Each state is encoded as:

state = current_row * ncols + current_col

So if the agent is at row 3 and column 0, the state is:

3 * 12 + 0 = 36

Starting state

The episode begins in state 36.

Reward structure

Normal move: -1
Cliff: -100

Episode termination

The episode ends when the agent reaches the goal state 47.

Sampling a Trajectory

Because Monte Carlo methods learn from complete episodes, we need to generate a trajectory by following the policy inside the environment.

What happens here:

Resets the environment to the start state
Follows the current policy until the episode ends
Uses epsilon-greedy exploration
Stores each experience as a tuple:
- current state
- action
- reward
- next state
- done flag

This gives us one full episode that we can later use to compute returns.

Why epsilon is used

If we always follow the current policy exactly, the agent may never explore better actions. So with probability epsilon, we take a random action. Otherwise, we follow the policy.

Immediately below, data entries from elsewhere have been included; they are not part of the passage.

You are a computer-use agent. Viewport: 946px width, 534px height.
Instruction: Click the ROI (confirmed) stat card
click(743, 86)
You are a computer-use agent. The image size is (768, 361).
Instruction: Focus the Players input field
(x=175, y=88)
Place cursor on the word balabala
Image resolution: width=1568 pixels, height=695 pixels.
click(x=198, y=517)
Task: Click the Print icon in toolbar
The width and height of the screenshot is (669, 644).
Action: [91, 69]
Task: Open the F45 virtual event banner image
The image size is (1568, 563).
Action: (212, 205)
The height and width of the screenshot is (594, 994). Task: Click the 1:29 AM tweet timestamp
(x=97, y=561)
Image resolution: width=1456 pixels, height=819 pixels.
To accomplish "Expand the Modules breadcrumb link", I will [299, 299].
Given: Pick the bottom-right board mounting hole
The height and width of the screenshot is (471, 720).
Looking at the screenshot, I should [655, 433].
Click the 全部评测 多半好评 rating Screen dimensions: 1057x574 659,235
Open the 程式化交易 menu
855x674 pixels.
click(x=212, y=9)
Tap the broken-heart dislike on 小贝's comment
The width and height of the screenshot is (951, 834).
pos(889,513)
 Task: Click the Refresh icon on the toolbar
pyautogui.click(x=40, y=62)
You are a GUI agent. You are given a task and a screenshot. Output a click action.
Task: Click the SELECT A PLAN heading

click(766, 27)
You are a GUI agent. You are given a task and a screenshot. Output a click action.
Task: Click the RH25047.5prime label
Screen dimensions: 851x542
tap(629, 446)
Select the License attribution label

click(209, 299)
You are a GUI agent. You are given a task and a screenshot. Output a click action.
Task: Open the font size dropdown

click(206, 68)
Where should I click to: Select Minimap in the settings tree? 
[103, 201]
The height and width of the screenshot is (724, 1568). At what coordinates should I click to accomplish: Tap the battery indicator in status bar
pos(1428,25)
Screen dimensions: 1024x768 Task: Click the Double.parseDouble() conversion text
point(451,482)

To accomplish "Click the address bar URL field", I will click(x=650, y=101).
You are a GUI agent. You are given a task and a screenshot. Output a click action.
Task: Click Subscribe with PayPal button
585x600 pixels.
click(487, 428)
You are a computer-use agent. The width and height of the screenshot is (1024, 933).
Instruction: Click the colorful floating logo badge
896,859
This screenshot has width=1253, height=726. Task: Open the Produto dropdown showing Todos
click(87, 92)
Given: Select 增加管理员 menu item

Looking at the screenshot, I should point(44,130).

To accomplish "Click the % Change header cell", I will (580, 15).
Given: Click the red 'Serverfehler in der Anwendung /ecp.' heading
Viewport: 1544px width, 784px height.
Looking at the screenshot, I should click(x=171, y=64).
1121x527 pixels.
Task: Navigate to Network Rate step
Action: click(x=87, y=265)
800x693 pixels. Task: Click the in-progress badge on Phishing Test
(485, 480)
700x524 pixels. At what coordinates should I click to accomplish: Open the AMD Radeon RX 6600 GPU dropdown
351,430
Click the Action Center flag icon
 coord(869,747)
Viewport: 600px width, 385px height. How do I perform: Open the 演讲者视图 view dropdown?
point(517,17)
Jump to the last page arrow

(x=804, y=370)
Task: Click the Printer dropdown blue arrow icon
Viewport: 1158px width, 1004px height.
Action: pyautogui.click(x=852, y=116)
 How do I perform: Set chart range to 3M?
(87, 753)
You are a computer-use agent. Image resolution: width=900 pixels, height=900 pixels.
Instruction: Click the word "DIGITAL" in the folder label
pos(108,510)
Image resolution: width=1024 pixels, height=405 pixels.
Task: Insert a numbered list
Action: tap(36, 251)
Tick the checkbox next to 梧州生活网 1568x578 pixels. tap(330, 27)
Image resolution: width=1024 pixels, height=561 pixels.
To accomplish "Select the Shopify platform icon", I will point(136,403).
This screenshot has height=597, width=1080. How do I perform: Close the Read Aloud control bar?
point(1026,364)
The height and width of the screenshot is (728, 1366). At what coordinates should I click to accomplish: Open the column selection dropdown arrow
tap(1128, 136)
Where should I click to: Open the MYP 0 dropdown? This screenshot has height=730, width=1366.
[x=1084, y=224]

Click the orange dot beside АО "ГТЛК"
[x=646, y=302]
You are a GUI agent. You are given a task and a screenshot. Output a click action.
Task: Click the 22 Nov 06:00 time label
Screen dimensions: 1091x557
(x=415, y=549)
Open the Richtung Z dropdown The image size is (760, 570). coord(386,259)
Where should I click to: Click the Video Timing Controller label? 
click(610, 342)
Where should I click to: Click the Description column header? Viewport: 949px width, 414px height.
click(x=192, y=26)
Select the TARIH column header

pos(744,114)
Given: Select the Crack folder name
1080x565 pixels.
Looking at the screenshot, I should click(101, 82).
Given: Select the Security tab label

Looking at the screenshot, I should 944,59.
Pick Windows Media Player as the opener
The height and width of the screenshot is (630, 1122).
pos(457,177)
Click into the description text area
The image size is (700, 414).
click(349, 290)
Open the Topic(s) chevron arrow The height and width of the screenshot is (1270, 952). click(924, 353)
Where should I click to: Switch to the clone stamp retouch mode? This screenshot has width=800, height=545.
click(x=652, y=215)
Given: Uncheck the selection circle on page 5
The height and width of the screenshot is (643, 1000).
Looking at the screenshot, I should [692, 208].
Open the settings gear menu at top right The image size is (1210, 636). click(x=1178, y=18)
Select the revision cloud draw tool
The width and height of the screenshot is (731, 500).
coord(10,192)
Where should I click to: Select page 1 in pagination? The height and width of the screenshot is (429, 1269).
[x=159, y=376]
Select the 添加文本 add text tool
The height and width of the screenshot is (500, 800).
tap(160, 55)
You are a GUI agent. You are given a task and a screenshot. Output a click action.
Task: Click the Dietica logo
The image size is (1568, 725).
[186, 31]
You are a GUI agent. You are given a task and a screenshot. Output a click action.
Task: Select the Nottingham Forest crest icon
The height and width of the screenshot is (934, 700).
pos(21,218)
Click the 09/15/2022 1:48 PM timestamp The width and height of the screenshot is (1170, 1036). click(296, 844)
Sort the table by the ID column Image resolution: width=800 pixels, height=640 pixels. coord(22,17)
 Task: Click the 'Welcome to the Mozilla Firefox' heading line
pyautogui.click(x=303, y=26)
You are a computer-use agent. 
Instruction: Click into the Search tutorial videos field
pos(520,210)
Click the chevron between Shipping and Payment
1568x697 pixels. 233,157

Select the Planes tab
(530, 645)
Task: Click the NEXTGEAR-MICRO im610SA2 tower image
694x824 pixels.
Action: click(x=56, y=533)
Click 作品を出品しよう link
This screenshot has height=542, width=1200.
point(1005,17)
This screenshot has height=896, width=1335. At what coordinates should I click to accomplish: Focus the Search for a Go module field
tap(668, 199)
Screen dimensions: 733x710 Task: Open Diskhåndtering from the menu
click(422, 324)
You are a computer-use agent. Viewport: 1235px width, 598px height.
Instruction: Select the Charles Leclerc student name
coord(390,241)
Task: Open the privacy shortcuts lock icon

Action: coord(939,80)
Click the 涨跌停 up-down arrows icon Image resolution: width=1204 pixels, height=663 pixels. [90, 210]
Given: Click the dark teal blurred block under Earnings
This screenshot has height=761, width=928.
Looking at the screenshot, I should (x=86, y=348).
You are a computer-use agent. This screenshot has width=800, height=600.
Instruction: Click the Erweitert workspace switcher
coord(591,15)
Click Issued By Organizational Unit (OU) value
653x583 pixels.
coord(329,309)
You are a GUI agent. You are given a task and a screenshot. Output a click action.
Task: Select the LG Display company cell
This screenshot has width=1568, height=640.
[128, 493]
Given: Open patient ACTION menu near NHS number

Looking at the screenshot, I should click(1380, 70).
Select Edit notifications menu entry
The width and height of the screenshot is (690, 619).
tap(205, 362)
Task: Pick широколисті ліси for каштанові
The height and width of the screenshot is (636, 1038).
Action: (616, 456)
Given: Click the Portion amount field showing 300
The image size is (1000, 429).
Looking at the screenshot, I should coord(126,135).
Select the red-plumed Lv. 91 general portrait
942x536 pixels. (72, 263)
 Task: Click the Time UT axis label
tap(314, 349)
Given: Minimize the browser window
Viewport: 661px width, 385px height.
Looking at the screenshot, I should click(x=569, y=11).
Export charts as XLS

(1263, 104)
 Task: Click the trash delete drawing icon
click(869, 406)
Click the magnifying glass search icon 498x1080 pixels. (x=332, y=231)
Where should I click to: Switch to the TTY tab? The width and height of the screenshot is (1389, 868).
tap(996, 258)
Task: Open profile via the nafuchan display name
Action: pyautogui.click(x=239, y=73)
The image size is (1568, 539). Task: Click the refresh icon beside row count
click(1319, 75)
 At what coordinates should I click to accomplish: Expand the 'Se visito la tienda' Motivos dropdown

def sample_trajectory(policy, env, epsilon=0.1):

    done = False
    trajectory = []
    state, _ = env.reset()

    while not done:

        if np.random.rand() < epsilon:
            action = env.action_space.sample()
        else:
            action = policy[state]

        next_state, reward, done, truncated, _ = env.step(action)
        experience = (state, action, reward, next_state, done)
        trajectory.append(experience)
        state = next_state

    return trajectory

Computing Returns from a Trajectory

Once we have a full trajectory, we need to compute the return for each state-action pair.

The return is:

$G = r_t + \gamma * r_{t+1} + \gamma^2 * r_{t+2} + ..$

This function walks backward through the trajectory to compute those returns.

What happens here:

Starts from the end of the episode
Computes discounted return moving backward
Stores the return at every time step
Uses first-visit Monte Carlo
Only keeps the first occurrence of each state-action pair in the episode

This is important because in first-visit Monte Carlo, we only use the first time a state-action pair appears in an episode.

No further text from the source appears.